Los fabricantes de automóviles ya han sufrido bajo el peso de las tarifas de acero y aluminio de la administración Trump. El T-MEC no se dirigió a ellos en absoluto, y se mantendrán en la cima de esta nueva disposición de abastecimiento. Como resultado, los fabricantes nacionales de automóviles, como Ford, han visto caer sus existencias a mínimos que no han visto en años. Ford se ha visto particularmente afectado por esta guerra comercial y ha anunciado despidos de trabajadores como resultado de ello. A pesar de las afirmaciones de Trump, esto no es ser un campeón de la industria estadounidense. En cambio, su guerra comercial está perjudicando activamente a las empresas que se encuentran aquí en los Estados Unidos.

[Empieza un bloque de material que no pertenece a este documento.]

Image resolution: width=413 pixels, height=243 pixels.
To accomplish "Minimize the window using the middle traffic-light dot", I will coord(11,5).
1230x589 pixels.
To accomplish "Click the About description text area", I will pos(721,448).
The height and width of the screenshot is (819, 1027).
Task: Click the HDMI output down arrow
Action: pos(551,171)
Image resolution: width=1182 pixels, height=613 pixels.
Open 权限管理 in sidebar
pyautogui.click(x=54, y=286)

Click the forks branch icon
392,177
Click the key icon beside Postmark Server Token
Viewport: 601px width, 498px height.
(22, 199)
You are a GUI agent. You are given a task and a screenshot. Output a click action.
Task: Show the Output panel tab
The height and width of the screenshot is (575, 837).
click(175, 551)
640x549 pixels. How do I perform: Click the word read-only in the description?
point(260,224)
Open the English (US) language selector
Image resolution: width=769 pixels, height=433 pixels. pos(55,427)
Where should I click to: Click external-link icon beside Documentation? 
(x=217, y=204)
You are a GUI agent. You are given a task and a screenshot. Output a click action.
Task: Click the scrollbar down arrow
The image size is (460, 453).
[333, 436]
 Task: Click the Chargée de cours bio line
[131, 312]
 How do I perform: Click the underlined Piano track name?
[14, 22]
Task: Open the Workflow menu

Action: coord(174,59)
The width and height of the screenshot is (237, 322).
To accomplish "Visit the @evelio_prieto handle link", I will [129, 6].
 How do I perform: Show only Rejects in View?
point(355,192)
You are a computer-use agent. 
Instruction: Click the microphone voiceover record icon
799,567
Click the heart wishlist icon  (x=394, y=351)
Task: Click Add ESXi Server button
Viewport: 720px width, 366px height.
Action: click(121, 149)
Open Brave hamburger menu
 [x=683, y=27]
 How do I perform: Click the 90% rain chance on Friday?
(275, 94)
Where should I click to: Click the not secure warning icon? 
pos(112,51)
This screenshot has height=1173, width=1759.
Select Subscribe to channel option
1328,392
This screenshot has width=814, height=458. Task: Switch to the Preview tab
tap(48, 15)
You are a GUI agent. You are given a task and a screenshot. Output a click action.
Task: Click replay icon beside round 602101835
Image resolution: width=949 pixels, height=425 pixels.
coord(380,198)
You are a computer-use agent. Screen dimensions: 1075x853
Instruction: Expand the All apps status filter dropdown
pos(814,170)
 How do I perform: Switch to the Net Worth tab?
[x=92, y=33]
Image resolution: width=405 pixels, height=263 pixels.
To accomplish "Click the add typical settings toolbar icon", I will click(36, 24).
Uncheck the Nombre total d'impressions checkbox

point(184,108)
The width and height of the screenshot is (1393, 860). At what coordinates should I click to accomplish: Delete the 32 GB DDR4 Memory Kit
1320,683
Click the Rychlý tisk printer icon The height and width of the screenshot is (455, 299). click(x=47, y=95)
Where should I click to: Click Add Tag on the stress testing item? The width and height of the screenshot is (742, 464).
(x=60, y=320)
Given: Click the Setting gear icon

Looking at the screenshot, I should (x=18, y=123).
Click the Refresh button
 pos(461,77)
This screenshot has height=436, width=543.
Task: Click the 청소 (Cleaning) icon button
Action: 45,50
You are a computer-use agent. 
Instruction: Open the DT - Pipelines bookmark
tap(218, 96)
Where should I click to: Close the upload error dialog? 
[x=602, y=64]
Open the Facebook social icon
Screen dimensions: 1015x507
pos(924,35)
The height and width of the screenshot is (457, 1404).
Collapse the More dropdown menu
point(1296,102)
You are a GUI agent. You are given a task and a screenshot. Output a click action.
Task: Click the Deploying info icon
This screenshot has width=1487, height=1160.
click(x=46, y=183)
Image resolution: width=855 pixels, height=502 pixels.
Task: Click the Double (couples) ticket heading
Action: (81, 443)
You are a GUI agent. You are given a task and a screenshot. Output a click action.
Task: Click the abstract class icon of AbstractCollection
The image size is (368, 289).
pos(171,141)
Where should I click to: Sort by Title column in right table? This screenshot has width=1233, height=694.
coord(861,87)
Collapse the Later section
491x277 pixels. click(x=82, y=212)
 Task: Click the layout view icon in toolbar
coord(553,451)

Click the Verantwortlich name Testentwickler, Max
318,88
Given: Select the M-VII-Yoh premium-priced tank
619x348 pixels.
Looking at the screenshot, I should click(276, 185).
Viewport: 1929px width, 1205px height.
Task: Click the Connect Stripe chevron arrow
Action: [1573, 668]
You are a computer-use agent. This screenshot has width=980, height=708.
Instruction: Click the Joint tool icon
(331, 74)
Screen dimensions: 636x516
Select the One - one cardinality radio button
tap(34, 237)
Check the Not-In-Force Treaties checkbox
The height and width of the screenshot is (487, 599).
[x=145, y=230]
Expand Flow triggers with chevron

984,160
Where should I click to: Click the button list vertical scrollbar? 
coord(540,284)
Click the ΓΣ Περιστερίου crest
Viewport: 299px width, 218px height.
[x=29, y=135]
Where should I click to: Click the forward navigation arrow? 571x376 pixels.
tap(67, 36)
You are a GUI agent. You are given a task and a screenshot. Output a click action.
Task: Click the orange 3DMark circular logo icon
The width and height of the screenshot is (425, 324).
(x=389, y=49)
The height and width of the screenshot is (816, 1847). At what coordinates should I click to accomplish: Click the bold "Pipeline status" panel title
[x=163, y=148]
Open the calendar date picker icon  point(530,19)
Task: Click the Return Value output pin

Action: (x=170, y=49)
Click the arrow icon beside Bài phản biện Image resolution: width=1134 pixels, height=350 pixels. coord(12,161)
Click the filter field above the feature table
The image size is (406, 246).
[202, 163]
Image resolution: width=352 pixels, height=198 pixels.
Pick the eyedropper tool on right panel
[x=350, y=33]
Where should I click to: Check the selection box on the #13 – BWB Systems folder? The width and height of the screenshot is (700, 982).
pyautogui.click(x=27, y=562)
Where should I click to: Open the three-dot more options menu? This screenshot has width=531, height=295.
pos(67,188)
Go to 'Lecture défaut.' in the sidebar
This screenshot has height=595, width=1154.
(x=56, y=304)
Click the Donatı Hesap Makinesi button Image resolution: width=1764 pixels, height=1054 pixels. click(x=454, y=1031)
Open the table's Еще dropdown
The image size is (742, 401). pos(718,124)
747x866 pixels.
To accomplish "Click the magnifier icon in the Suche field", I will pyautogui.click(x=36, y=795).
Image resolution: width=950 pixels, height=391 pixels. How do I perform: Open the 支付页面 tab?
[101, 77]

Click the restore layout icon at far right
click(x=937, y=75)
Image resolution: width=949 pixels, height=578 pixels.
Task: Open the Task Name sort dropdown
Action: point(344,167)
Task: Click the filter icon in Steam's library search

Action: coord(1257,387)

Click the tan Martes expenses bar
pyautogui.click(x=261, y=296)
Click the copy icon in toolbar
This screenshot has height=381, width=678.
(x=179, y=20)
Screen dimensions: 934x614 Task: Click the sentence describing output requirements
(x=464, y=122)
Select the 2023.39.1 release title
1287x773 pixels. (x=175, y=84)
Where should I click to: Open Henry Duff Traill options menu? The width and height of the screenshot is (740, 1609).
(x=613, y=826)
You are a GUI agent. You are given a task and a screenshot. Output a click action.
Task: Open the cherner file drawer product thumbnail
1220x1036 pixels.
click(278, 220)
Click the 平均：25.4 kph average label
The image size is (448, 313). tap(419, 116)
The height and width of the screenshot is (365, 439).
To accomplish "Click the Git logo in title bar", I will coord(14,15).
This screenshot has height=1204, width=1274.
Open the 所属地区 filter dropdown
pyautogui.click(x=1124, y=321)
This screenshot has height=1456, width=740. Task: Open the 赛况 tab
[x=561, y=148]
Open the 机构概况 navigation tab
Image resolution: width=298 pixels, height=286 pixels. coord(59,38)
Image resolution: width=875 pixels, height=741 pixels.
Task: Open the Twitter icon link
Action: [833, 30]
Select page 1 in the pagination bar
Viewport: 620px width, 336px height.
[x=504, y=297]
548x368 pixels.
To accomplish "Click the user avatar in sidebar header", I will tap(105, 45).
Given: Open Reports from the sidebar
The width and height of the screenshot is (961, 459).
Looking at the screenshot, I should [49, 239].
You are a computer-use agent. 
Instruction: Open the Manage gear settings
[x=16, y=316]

Como si eso no fuera suficiente, otro requisito del acuerdo estipula que el 40% de las piezas de automóviles deben ser fabricados por trabajadores que ganan $16 dólares por hora. Esto no solo está por encima y más allá de las demandas salariales izquierdistas más radicales, sino que también impone ese tipo de salario mínimo para otros países. Es posible que una nación en desarrollo como México no tenga una fuerza laboral capaz de comandar ese nivel salarial, y esta disposición podría perjudicar a su economía a largo plazo. Sin embargo, todo esto está llegando a buen término bajo una administración republicana.
Por último, este acuerdo esencialmente hace imposible negociar un posible futuro acuerdo de libre comercio con China. Existe una disposición que permite que una de las tres naciones sea expulsada del acuerdo si comienzan a negociar un acuerdo de libre comercio con una economía no de mercado, claramente dirigida a China. Esta es una política increíblemente mala. América no tiene nada que ganar al antagonizar constantemente al país desde el que importamos la mayoría de nuestros productos. La explosión de la administración de Trump volverá a morder a las empresas estadounidenses más temprano que tarde.
A pesar de estas fallas, el Congreso debe mantener a la vista el objetivo mayor de tener un acuerdo comercial firme en su lugar. El proteccionismo típico no debe ganar el día. El presidente ha afirmado que este país fue «construido sobre tarifas» y en repetidas ocasiones afirmó que son la única manera de garantizar la imparcialidad. Si bien él puede creer eso, depende de la rama legislativa decidir. Junto con la aprobación del T-MEC, el Congreso también debe aprobar la Ley de Autoridad de Comercio del Congreso Bicameral. Este proyecto de ley devolvería la autoridad del comercio al Congreso, lo que, como lo establece el Artículo I de la Constitución, es responsabilidad del poder legislativo.
Debemos tomar en serio el impacto que tendrá el proteccionismo de este gobierno en la economía de Estados Unidos en el futuro. El Congreso debe intervenir y reclamar la rendición de cuentas sobre aranceles y acuerdos comerciales. También deben analizar con diligencia este acuerdo y cualquier acuerdo comercial futuro para garantizar la apertura en el comercio, y que un acuerdo comercial permanezca vigente en todo momento. Aunque es bueno que se haya logrado este acuerdo, necesitamos exigir más de nuestros líderes electos y exigir mejor para nuestra economía.